## Excerpted passage
------------------------------------------------

I don't want a favs tab. My dashboard is my favs tab. I've chosen those people to follow, because I want to see their content.
I don't need a 'what you missed' tab, because I shouldn't be missing posts if they display them correctly and in order.
I can see Fast Queue being handy for those who use the queue, at least. I almost almost gave that one a switch on, because out of all these things to test, it sounds genuinely useful. Except then I remembered I don't really use the queue (I should. I used to, back in the day, but I fell out of the habit when I fell off tumblr for a bit). So it's pointless for me to test that one out right now.

------------------------------------------------

## Information supplied
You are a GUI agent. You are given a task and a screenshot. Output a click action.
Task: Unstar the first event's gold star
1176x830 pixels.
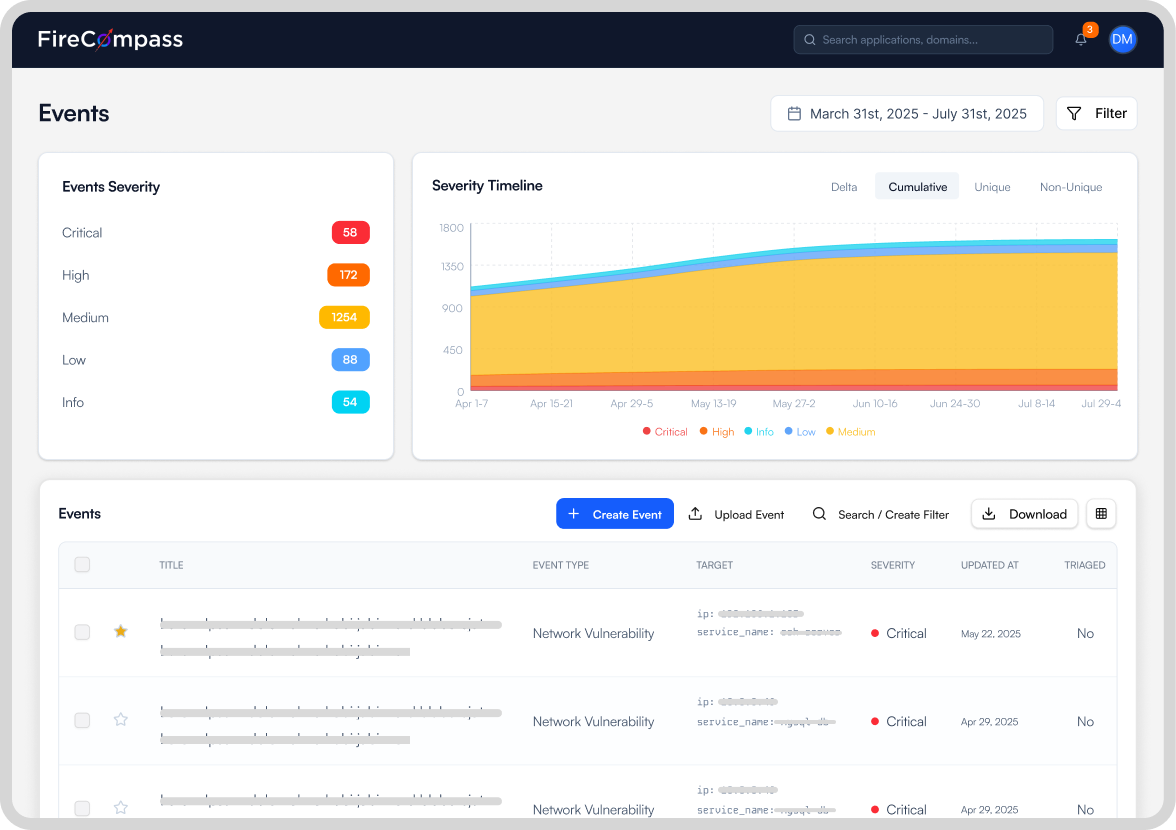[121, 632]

------------------------------------------------

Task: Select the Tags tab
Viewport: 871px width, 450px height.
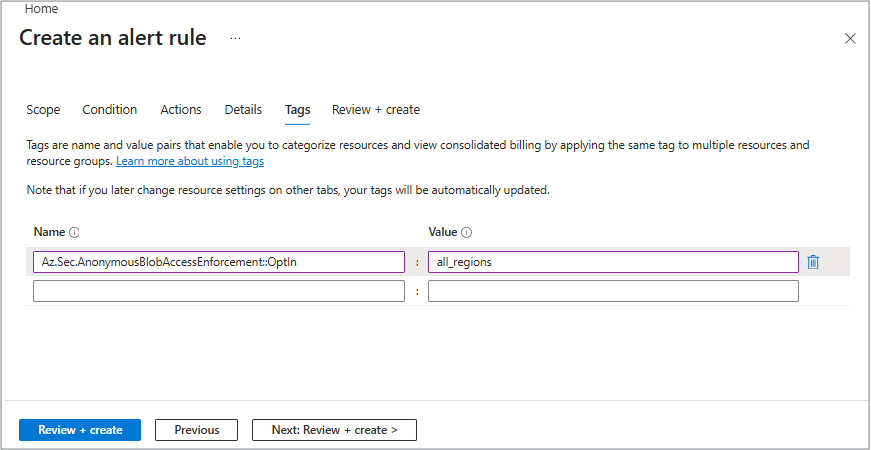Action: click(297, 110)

------------------------------------------------

## Problem 1
Rewrite the paragraph of the dashboard post that begins "I can see Fast Queue" more briefly, keeping its main facts.
## Problem 2
In the dashboard post, rename "tumblr" to "the site" and give the passage again. Begin at the words "I can see Fast" and stop after "out right now.".
The two blocks of lines above are separate material, apart from the dashboard post.

## Full output 1
Fast Queue seems handy for people who use the queue, and I almost switched it on because it sounded the most genuinely useful of the features to test. But I don't really use the queue. I used to, but I lost the habit during a break from tumblr, so testing it now would be pointless for me.

## Full output 2
I can see Fast Queue being handy for those who use the queue, at least. I almost almost gave that one a switch on, because out of all these things to test, it sounds genuinely useful. Except then I remembered I don't really use the queue (I should. I used to, back in the day, but I fell out of the habit when I fell off the site for a bit). So it's pointless for me to test that one out right now.